One of the complaints about CasP is that 'power' is undertheorized. What do Nitzan and Bichler mean by 'power'? One of the definitions they give is that "power is confidence in obedience" (17). To this point, I've interpreted that obedience as solely a feature of the humans under the control of capital's owners. However, it seems to just as readily apply to the non-human entities owned and capitalized. Capitalization does not distinguish between either humans or non-humans when it comes to obedience.
The massive gas leak in Bhopal, the consequences of which Union Carbide (via Dow, which took it over) continues to evade, was due, in part, to equipment failure. Below is a comparison of the market valuation of Union Carbide and the S&P 500 (both indexed; October 1 = 100).

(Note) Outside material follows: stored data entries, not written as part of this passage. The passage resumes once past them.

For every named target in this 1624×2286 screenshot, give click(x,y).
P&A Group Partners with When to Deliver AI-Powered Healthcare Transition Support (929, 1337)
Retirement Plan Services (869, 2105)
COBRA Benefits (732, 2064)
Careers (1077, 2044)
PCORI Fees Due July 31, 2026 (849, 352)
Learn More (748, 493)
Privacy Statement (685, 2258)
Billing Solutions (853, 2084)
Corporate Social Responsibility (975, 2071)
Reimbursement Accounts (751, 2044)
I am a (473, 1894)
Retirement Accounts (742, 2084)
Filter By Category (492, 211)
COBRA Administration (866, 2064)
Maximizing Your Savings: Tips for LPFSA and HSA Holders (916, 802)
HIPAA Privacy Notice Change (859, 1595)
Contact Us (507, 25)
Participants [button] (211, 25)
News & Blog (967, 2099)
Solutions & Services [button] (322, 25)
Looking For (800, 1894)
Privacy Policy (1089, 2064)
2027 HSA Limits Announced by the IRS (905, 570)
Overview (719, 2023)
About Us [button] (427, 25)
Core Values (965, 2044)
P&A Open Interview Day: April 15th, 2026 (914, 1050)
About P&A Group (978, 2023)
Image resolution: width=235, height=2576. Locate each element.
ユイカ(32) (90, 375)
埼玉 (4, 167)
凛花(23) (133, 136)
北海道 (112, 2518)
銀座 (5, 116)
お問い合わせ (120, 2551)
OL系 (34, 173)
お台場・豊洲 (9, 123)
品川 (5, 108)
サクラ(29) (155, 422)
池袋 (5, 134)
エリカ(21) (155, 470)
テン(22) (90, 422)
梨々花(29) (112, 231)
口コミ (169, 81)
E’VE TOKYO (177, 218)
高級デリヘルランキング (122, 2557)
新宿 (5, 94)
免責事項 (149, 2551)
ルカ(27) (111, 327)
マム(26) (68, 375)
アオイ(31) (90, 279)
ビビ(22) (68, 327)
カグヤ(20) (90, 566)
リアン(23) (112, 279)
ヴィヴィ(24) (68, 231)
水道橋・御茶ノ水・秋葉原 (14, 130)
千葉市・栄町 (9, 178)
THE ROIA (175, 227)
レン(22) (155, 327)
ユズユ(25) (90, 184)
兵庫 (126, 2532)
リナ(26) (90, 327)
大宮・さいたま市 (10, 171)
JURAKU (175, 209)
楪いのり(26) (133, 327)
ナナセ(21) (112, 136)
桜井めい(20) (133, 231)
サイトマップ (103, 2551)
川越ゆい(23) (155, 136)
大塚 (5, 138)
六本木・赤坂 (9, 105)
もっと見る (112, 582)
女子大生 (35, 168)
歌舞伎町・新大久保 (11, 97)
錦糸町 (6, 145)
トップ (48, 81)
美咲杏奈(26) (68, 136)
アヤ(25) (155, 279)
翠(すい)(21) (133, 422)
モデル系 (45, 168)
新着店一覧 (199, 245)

Union Carbide’s relative value plummeted 30%[1]. Although the figures used for valuation are only equity, I feel confident with the narrow measure as the time scale is not long enough for a drastic change in debt.
We cannot reduce the decline to any one quantifiable component of the assets under Union Carbide’s control. Instead, this graph is a picture of falling confidence on the part of owners in the obedience of a whole array of entities that impact the firm’s earnings. My current interest is how some of the confidence pertains to the material components. Infrastructure is constantly surprising us, almost exclusively for the worse. Can we consider such surprises ‘disobedience’? I think we can. The Bhopal plant was a complex assemblage of human and non-human entities. When it exploded and released deadly gas that killed thousands of people, the market’s response was to reduce the value of the owner of the plant. Only a qualitative analysis will approach the whole story. Part of that analysis should be the disobedience of the materials, which likely spawned new research into insuring the event would not be repeated. Political economy requires more extensive trans-disciplinarity than just ‘politics’ and ‘economics.’ Engineering, material sciences, chemistry… all is quantified through capitalization, so how can a understanding of capitalism that claims to know more than the market itself ignore these disciplines and the entities they work with?
[1] It's absolute decline was 30.43%. It's relative decline was 30.45% as the S&P gained 0.02% over that period. Union Carbide was likely a component of the S&P 500 at the time, so differential calculation that excluded it from the denominator would show a greater relative decline. If anyone can locate a summary of the historical components of the S&P 500, that would be extremely useful.